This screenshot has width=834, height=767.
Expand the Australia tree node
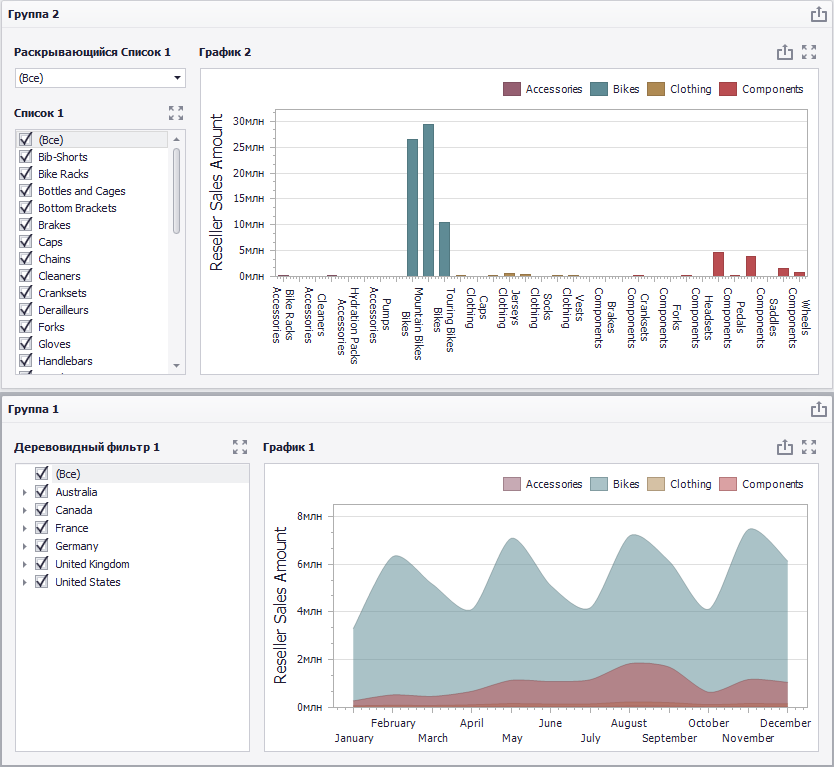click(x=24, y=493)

--------------------------------

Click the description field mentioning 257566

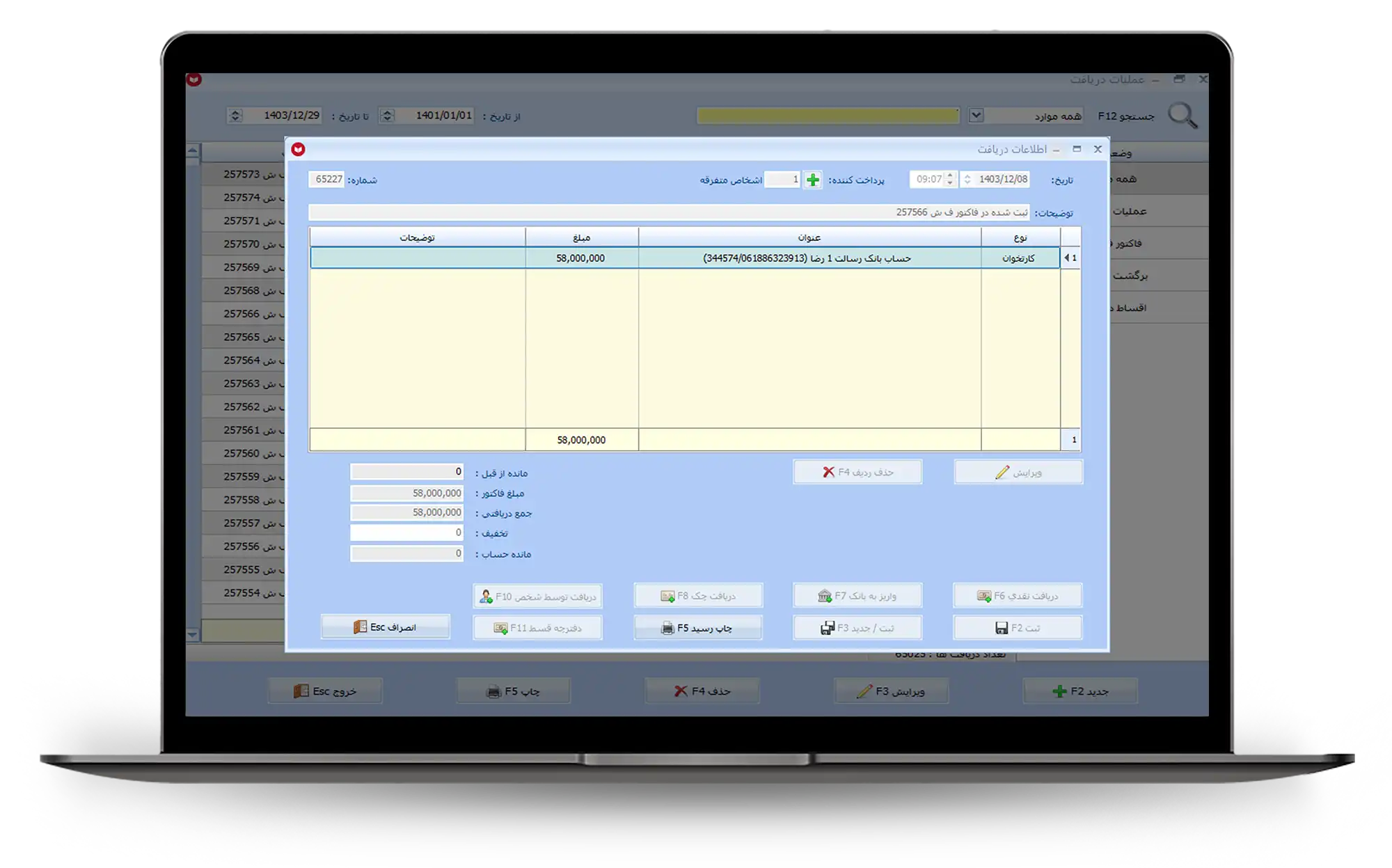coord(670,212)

--------------------------------

Rewrite the stretch of the listing above from the line containing "This screenshot has width=834, height=767." through the line containing "click(x=24, y=493)", swapping "Australia" for "New Zealand" and leaving everything else unchanged. Leave the pictures out of your version.

This screenshot has width=834, height=767.
Expand the New Zealand tree node
click(x=24, y=493)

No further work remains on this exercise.